***** BRANO DI RIFERIMENTO *****

L’interpretazione sistematica, totalmente condivisibile, emergente dalla pronuncia richiamata evidenzia che il requisito del ‘vincolo familiare’ a cui fare riferimento nella materia in esame da una parte non deve essere necessariamente formalizzato nel matrimonio, dall’altra non può essere soddisfatto da un matrimonio solo fittizio, ma deve consistere in una effettiva comunanza di vita qualificante la sfera privata dello straniero.
Non si tratta quindi, nei giudizi relativi alla legittimità dell’espulsione contestata per profili rientranti nell’ambito di applicazione delle norme sopra richiamate, di
accertare lo ‘status’ di persona libera o coniugata del cittadino straniero ma di vagliare l’esistenza, in concreto, di legami affettivi e di comunanza qualificabili come vincoli familiari e, rispetto a questo tipo di valutazione, il fatto che il certificato di matrimonio allegato, formato da uno Stato Estero, non sia munito di apostille che ne garantisca l’autenticità è irrilevante (e, del resto, un certificato di matrimonio sicuramente autentico nulla potrebbe valere se il matrimonio attestato risultasse in realtà di convenienza o fittizio, e cioè, appunto, non supportato da un reale progetto di vita tra i coniugi solo formalmente tali -cfr. da ultimo, al riguardo, Cass. n.13189/2024).
Quello che rileva è l’effettiva comunanza di vita, affettiva e materiale, comportante un reciproco supporto, anche economico, e questo può e deve essere verificato in concreto, rappresentando l’esistenza di un documento-atto di matrimonio, a prescindere dalla attestazione di autenticità dello stesso, un significativo elemento di valutazione al riguardo (salvo che vi siano motivi concreti, per le caratteristiche materiali del documento o per il suo contenuto, tali da farne sospettare la falsità, affrontabili ove necessario con appositi approfondimenti istruttori: per esempio, può essere specificamente richiesta la produzione del certificato con autenticazione).
Se si valuta alla luce delle indicazioni che precedono il motivo di ricorso sub iudice, si deve rilevare che il Giudice di Pace ha omesso qualsiasi considerazione sull’effettiva situazione personale del ricorrente -residente in Italia dal 2008, in regola fino al 2014, e svolgente per tutto il periodo indicato regolare attività lavorativa- e, in particolare, sui suoi legami personali e familiari sul territorio nazionale, sulle sue possibilità lavorative ulteriori (è documentata una proposta di lavoro), sul suo effettivo inserimento nel contesto sociale non solo in considerazione della stabile convivenza con la compagna -residente in Italia in base ad un regolare permesso di soggiorno di lunga durata: l’allegazione in fotocopia, evidenziata nel provvedimento impugnato, è di per sé sufficiente, salva la eventuale necessità di approfondimenti, affrontabili in primis attraverso la richiesta di esibizione dell’originale-: la verifica sulla situazione di vita di Talagalage NOME Talagala, è stata fondata -con esito negativo- su un profilo esclusivamente formale, di per sè irrilevante, costituito dalla mancanza di apostille al certificato di matrimonio prodotto.

*****

ESERCIZI PROPOSTI »
**A)** Nel brano sul vincolo familiare nei giudizi di espulsione, da quale anno il ricorrente risulta residente in Italia?
**B)** Scriva il seguito del brano sul vincolo familiare nei giudizi di espulsione, partendo dopo l'ultima frase riportata.

***** DATI *****

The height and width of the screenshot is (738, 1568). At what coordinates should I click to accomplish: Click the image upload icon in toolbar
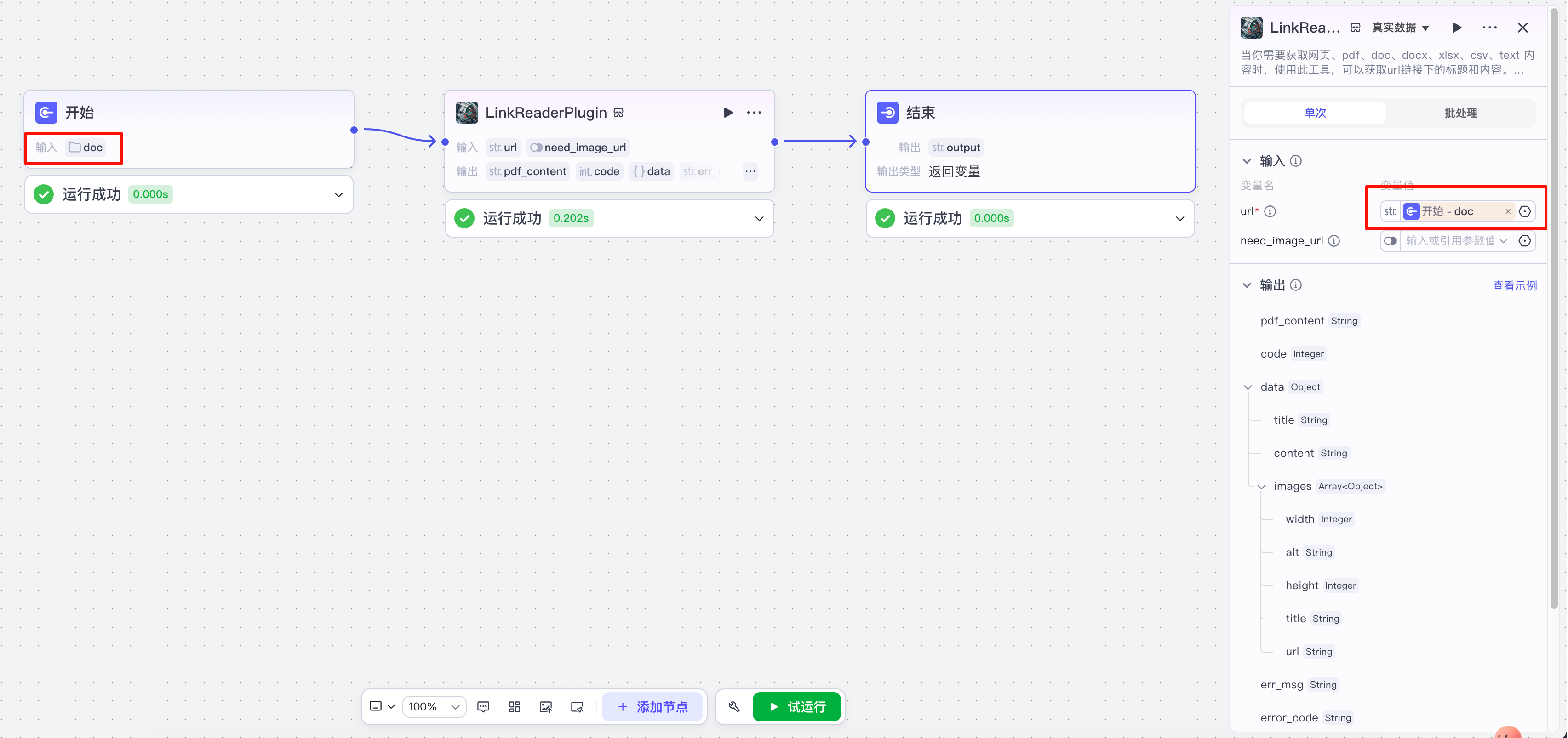coord(545,706)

*****

LE SOLUZIONI »
**A)** Dal 2008.

**B)**
La fondatezza del motivo di ricorso sub iudice assorbe la valutazione del motivo sub 1 per i profili relativi alla possibilità di considerare lo Sri Lanka uno Stato sicuro e alla rilevanza di ciò sulla possibilità di pronunciare il provvedimento di espulsione.
L’ordinanza del Giudice di Pace di Roma deve pertanto essere cassata, con rinvio degli atti allo stesso ufficio perché, con diversa composizione, verifichi se vi siano i presupposti giustificanti l’esclusione della possibilità di espellere dal territorio nazionale Talagalage NOME COGNOME per la natura e l’effettività dei suoi vincoli familiari e per il suo radicamento sul territorio e nel contesto sociale in relazione alla durata del suo soggiorno nel territorio nazionale.
Il Giudice del rinvio disciplinerà all’esito del giudizio le spese processuali, anche per la fase di cassazione.
PQM
La Corte accoglie il secondo motivo di ricorso proposto, assorbito il primo, e cassa l’ordinanza del Giudice di Pace di Roma del 11.8.2023, rinviando al Giudice di Pace di Roma perché, in altra composizione rivaluti il merito del ricorso proposto da Talagalage NOME COGNOME avverso il provvedimento di espulsione del 31.8.2022 alla luce delle indicazioni esposte in motivazione.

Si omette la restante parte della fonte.